=== What is expected ===
Copy the entries below word for word, from the line containing "Given: Choose Unsubscribe at the bottom" through the line containing "Looking at the", including both of those lines. Omit the pictures.

=== Entries supplied ===

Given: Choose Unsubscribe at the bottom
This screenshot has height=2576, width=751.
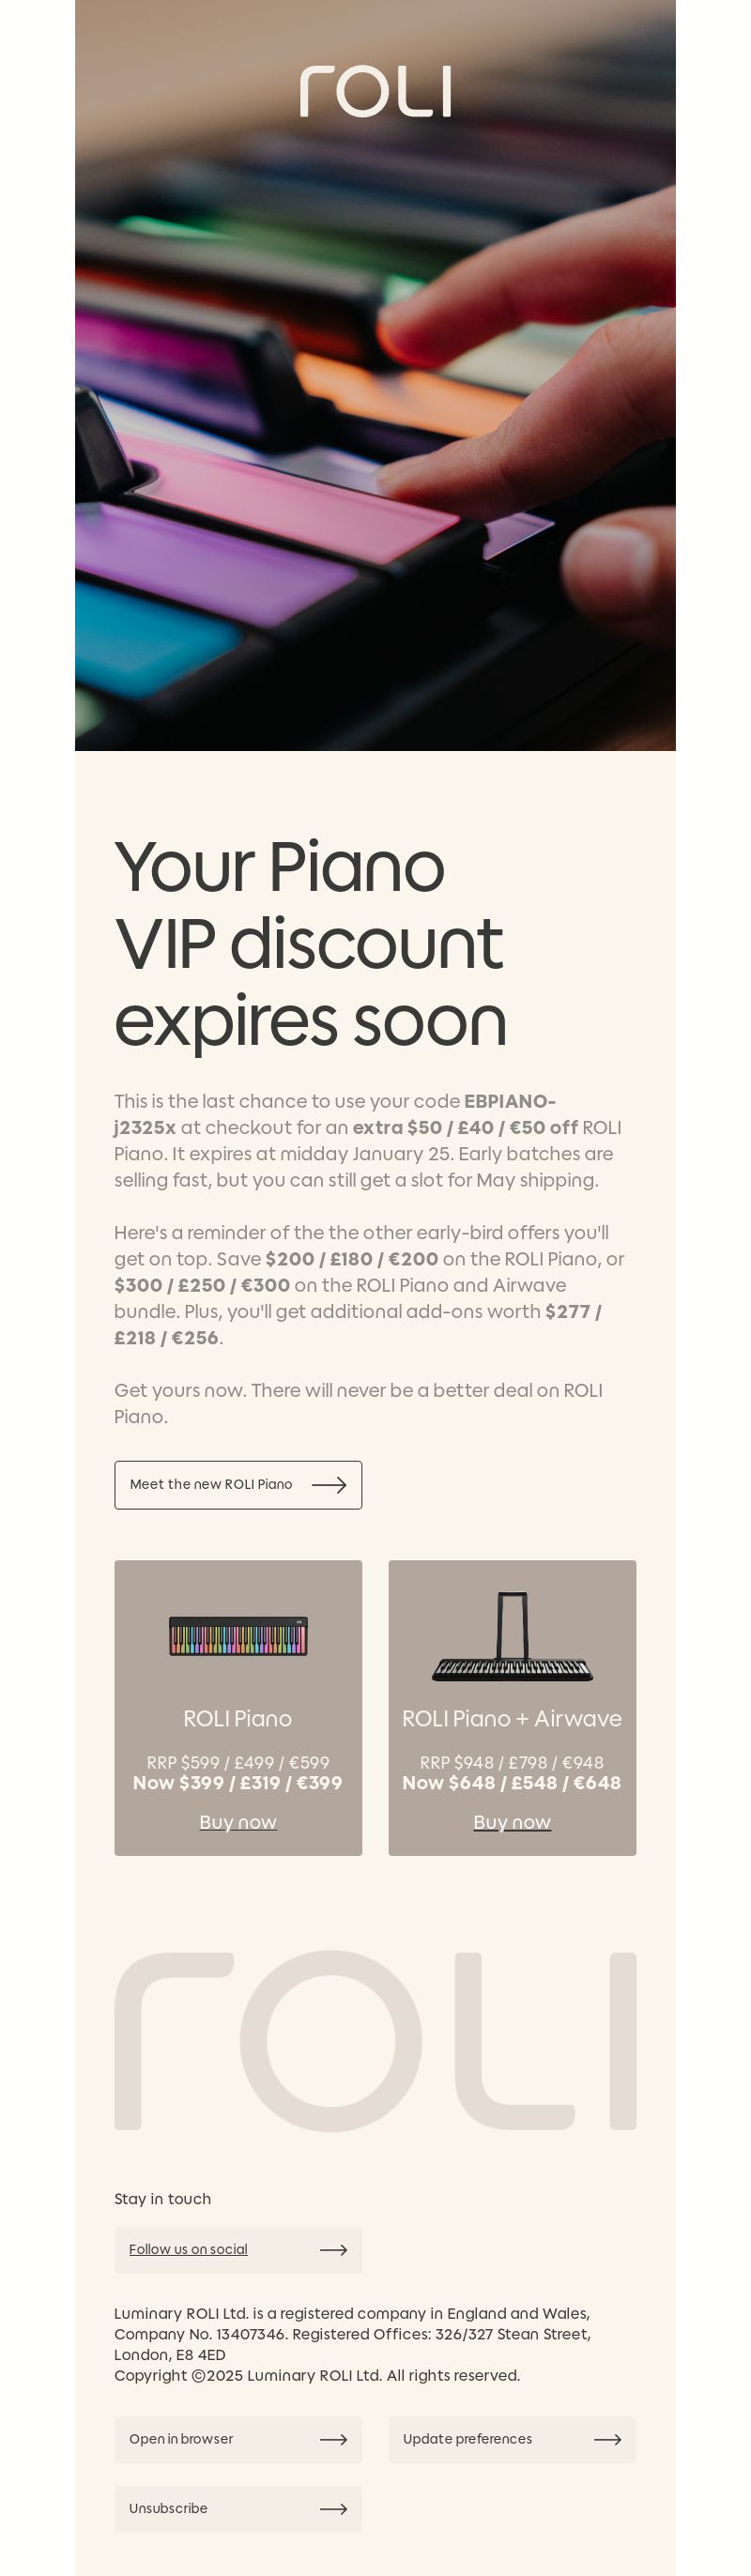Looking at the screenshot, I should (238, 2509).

...

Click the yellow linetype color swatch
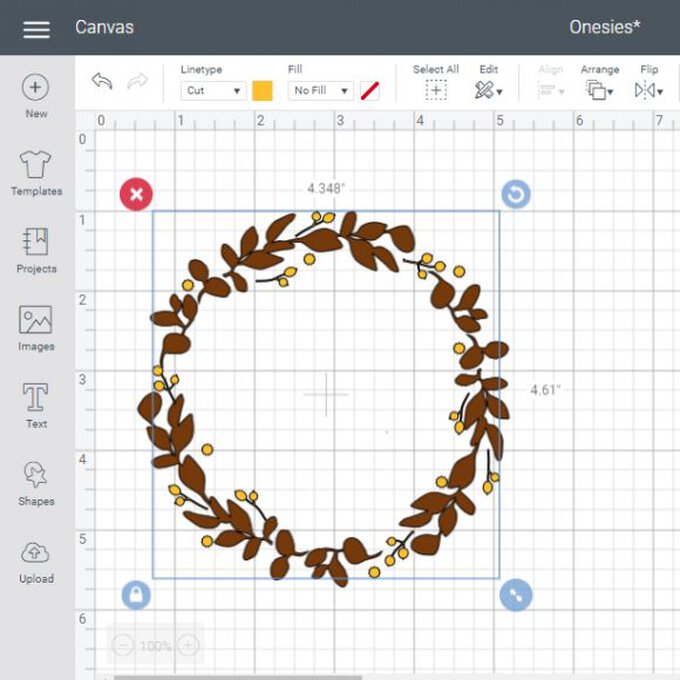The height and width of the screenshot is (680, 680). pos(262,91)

=== The reply ===
Given: Choose Unsubscribe at the bottom
This screenshot has height=2576, width=751.
Looking at the screenshot, I should (238, 2509).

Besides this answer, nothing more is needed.